Our 4-H club took a field trip a few weeks ago to the county courthouse, of all places. It was my husband’s idea. Having put in a year or so on the county board, he figured they could stand to learn more about what county clerks, treasurers, judges, sheriffs and more do.

Did we ever.

We started off in the assessor’s office, talking elections with the county clerk, taxes with the treasurer and legal dockets with the circuit clerk. Then we met the judge.

We sat up a little straighter in his courtroom, hats off please, and we rose when he entered. He then proceeded to lay down some wisdom that I can only hope went deep in those young ears.

He gestured around the courtroom and told the kids we wouldn’t even need courtrooms like this if everyone followed the golden rule: Treat other people the way you want to be treated. Coming from his lips, you could tell it wasn’t a cliché; it spoke to everything he’d seen from every defendant. Every victim. Every affected family.
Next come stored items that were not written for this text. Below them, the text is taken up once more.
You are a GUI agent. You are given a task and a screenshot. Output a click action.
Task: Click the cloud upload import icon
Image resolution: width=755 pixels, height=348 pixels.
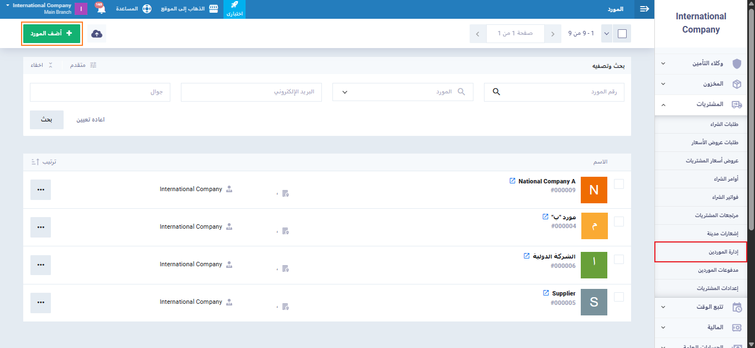point(97,34)
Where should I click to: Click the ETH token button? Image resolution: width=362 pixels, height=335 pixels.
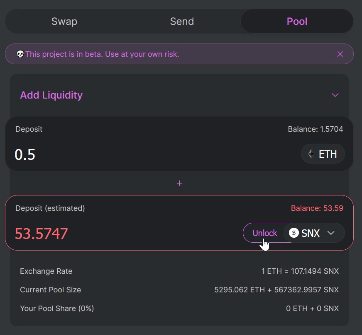[323, 154]
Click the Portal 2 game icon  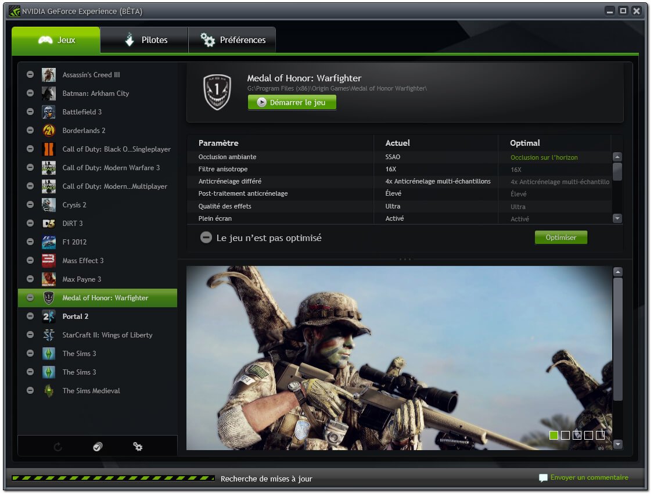pos(49,317)
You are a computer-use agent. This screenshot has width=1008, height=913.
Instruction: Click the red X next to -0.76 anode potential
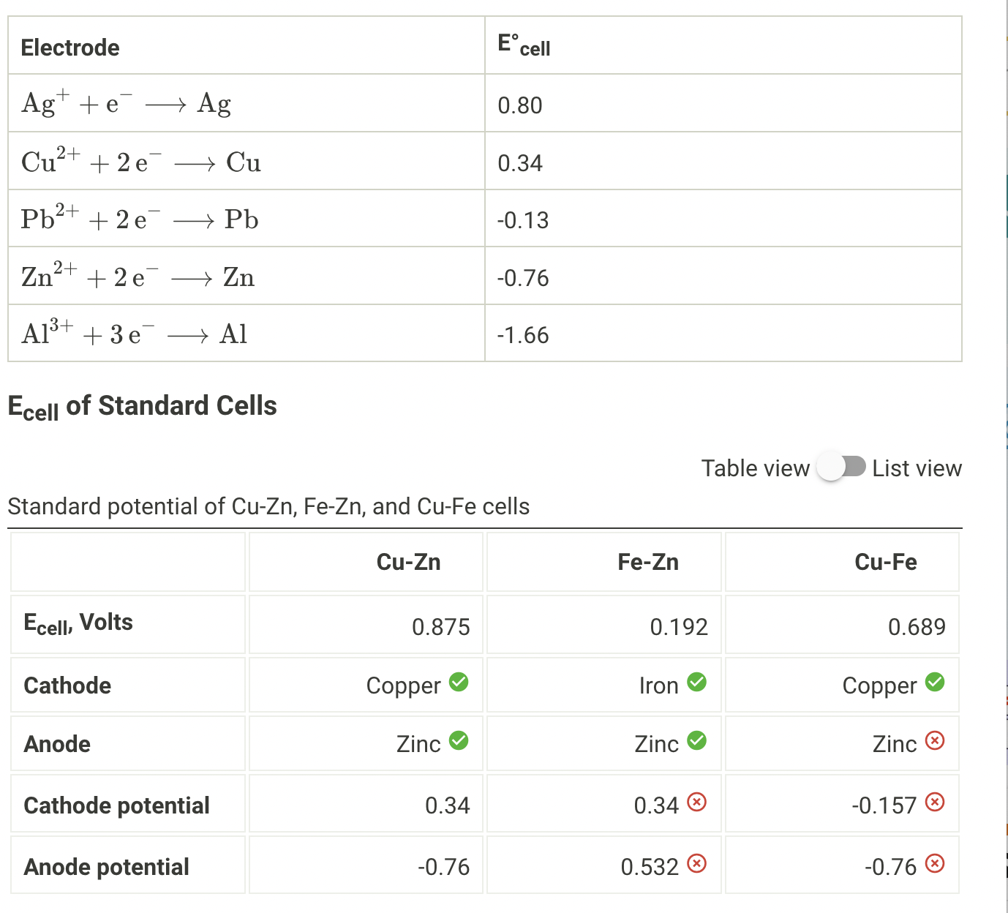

It was as simple and as complicated as that, he said, sounding a little like everyone’s favorite grandpa — kindly but just as quick to lay down the law, the one you’d sooner die than disappoint. Treat people the way you want to be treated.

Then he spoke of what it was like to sentence a person to prison, as he’d just done for a man with a seven-year sentence. It’s heavy and hard to take away someone’s freedom. To take away their liberty. But when someone commits an egregious crime, our law demands it. The convicted criminal said goodbye to his family and was led to prison.

After he spent some time answering our questions, he paused to tell the kids one more thing.

He told us this: Someday we’ll all be gone. This world will pass away. People will forget us. They’ll forget what we did. But they’ll remember how we treated them.

That’s our legacy. How we treat other people.

And if we do it well? Well, that’s a pretty good legacy.